Hosted by SirReel Studio Services, hundreds of people gathered April 6 in Sun Valley, Calif., to call attention to Gov. Newsom’s proposal to increase the state film incentive to $750 million a year. Speakers including “The Pitt” executive producer Simran Baidwan, Burbank Mayor Nikki Perez and Assemblyman Rick Chavez Zbur rallied support for AB 1138 and SB 630, which would hike the incentive and broaden the types of productions that qualify.

Before taking the stage, Zbur told Variety that although he feels “grateful” for the support AB 1138 has gotten so far, he admits that it’s “sad” that rallies like Stay in L.A. have to even happen in the first place.

“The reason why we can get hundreds of people here on a Sunday afternoon is because people have seen these jobs lured away by other states,” Zbur said. “This is our iconic industry. It defines California. We have to protect what we invented and what is ours.”

Lawmakers also broached the subject of a nationwide film incentive — long a goal of the entertainment unions — instead of relying on a state-by-state patchwork to compete with other countries. Rep. Sydney Kamlager-Dove, D-Los Angeles, said it is important to “make the case” in Congress for federal subsidies.

“The World Cup is coming up. The Olympics are coming here. These are worldwide productions,” Kamlager-Dove said. “If you want to make America great again, make America produce again. And we have to help our colleagues on the other side of the aisle impress that upon this administration.”

Kamlager-Dove also put the pressure on the most privileged actors in the industry to advocate for Los Angeles.

“Oftentimes, people are thinking about the A-List celebrities – they will be OK,” she said. “They have the influence and the power to force production to stay here. But if you don’t have those exerting that kind of influence, we will see that production go to New Zealand and Mexico. And that hurts us.”

Rep. Luz Rivas, a Democrat from the San Fernando Valley, noted there are a lot of “competing priorities” for federal funding, with the wildfires recently devastating Southern California among other pressing concerns.

“I mean they’re all important, right?
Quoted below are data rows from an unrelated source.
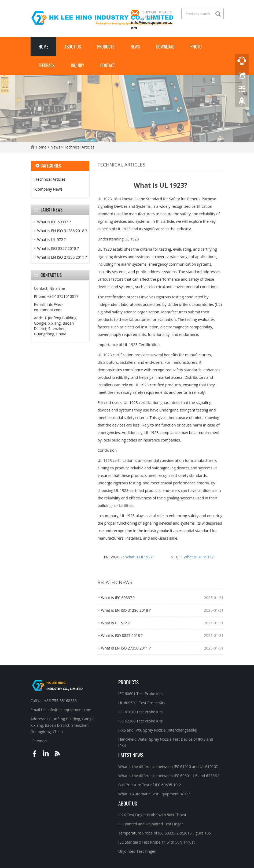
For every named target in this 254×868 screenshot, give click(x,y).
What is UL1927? (139, 557)
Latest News (131, 755)
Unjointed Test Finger (137, 851)
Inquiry (78, 65)
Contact (108, 65)
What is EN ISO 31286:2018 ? (126, 610)
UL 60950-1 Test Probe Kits (142, 703)
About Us (73, 46)
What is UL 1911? (199, 557)
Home (44, 46)
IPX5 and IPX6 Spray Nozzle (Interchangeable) (158, 730)
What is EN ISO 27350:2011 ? (126, 648)
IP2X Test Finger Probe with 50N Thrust (152, 815)
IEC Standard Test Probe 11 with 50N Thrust (157, 842)
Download (165, 46)
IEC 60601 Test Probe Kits (140, 693)
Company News (49, 189)
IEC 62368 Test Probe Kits (140, 721)
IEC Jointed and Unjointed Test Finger (150, 824)
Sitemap (39, 741)
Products (106, 46)
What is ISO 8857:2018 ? (122, 635)
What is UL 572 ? (115, 623)
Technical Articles (79, 147)
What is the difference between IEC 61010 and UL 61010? (168, 766)
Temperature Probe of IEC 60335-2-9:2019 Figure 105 (165, 833)
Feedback (47, 65)
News (135, 46)
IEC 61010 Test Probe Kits (140, 712)
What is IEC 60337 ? (118, 597)
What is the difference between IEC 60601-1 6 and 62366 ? (169, 775)
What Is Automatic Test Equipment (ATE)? (154, 794)
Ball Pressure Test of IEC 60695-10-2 (150, 785)
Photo (196, 46)
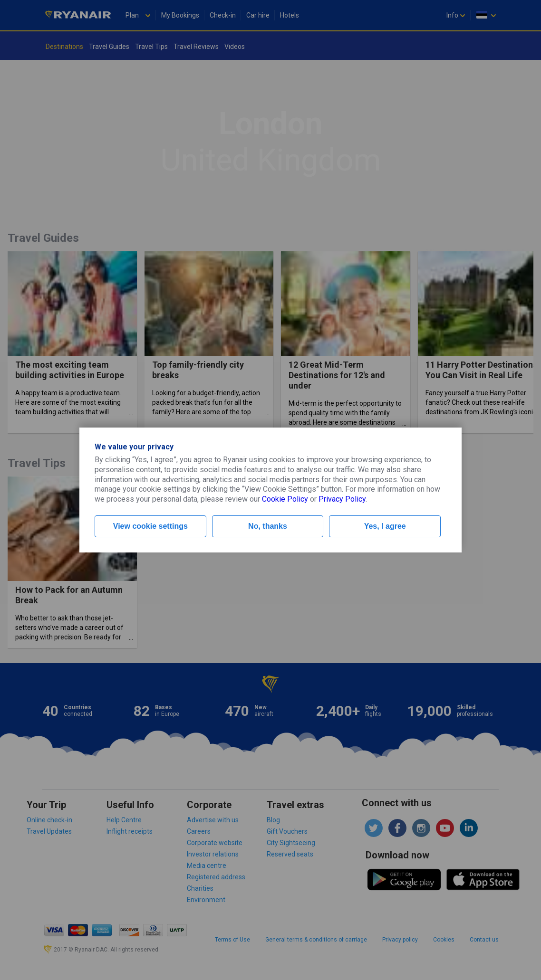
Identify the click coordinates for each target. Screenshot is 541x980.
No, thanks (268, 526)
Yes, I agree (385, 526)
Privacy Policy (342, 499)
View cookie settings (150, 526)
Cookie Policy (285, 499)
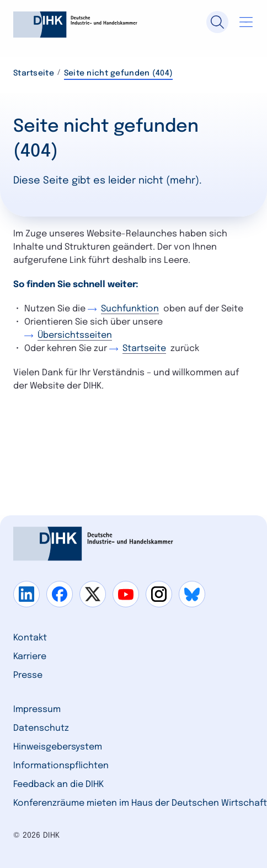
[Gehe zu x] (93, 594)
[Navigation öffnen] (246, 22)
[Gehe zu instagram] (159, 594)
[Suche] (217, 22)
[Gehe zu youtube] (126, 594)
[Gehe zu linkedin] (26, 594)
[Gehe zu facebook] (60, 594)
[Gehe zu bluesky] (192, 594)
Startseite (34, 73)
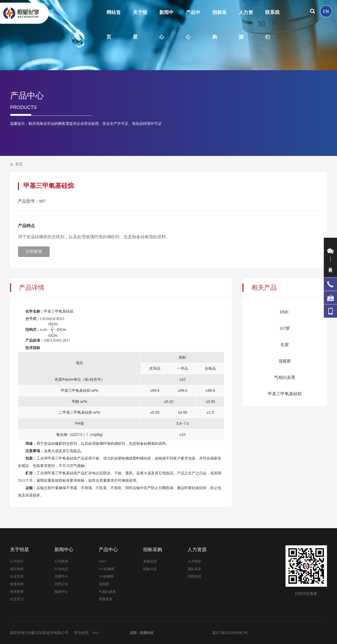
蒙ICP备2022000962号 (230, 633)
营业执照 (81, 633)
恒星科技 (147, 633)
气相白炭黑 (285, 377)
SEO (96, 633)
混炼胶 (285, 361)
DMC (285, 312)
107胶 (285, 328)
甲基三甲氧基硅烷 (285, 394)
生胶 (285, 345)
There’s just so many things that are equally important,” Rivas said. “As legislators, we get into fights … But these are jobs and if people lose them, people are going to leave the state.”
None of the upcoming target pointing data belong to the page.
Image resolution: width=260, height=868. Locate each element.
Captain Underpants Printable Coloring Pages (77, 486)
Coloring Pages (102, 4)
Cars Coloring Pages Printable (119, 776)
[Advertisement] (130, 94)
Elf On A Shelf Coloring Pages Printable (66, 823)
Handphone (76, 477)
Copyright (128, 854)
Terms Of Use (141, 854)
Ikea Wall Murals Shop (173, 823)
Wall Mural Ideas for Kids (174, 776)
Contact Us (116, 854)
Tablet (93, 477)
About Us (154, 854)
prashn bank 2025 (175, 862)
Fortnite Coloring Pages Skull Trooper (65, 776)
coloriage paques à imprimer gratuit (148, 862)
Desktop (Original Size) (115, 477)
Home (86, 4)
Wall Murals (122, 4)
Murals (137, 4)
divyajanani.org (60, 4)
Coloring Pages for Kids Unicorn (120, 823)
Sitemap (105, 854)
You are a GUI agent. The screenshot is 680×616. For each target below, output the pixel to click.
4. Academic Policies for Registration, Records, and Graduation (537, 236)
Stay in L.A. is not the only coalition fighting to increase tax incentives, with the California Production Coalition and Keep California Rolling also putting pressure on lawmakers. Pamala Buzick Kim, co-president of California United and co-founder of Stay in L.A., stressed the importance of staying competitive when location decisions are being made.
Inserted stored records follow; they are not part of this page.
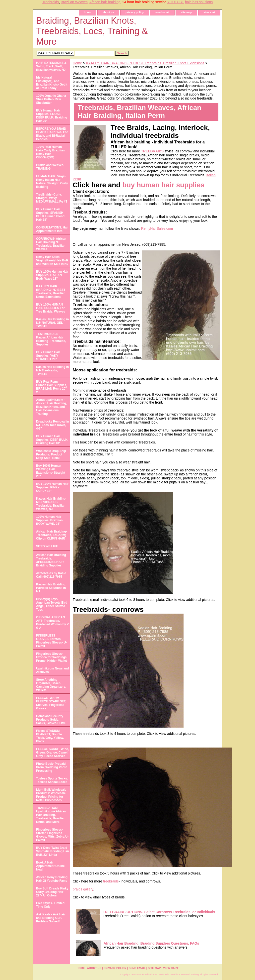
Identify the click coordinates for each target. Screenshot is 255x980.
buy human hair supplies (163, 185)
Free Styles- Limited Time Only (50, 905)
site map (186, 12)
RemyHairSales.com (157, 228)
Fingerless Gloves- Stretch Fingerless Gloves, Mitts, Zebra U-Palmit (52, 835)
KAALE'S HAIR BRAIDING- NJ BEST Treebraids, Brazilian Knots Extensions (145, 63)
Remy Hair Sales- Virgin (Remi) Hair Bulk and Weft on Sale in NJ (52, 260)
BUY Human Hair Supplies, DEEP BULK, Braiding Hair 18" (52, 440)
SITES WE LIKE (47, 546)
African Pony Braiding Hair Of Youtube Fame (52, 879)
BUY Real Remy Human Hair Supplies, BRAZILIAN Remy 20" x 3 (51, 387)
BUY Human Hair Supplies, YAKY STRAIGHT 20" (48, 356)
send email (162, 12)
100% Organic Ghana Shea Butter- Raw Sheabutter (51, 99)
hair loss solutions (199, 2)
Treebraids (51, 2)
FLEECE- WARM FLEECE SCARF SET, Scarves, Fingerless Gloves (51, 703)
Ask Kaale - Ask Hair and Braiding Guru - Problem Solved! (51, 918)
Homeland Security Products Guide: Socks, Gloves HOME (51, 719)
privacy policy (135, 12)
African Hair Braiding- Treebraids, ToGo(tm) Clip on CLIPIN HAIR (51, 535)
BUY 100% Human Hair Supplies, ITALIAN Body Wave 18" (52, 275)
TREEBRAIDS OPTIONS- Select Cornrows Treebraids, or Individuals (159, 912)
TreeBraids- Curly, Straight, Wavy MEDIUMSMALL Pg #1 (52, 198)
“I don’t think we’re trying to be the best tax incentives out of everywhere because we don’t have the same economy as some of those other places,” she said. “We have to have the tax incentives do just enough to keep us in the conversation.”

The key, added Teamsters’ Local 399 leader Lindsay Dougherty, is to keep on being “aggressive” and “militant” and not let the fight stop.

“If we lit it slip just a little bit, that’s enough time and money going elsewhere to then building an infrastructure workforce outside of California,” Dougherty said. “That’s when we get into trouble.”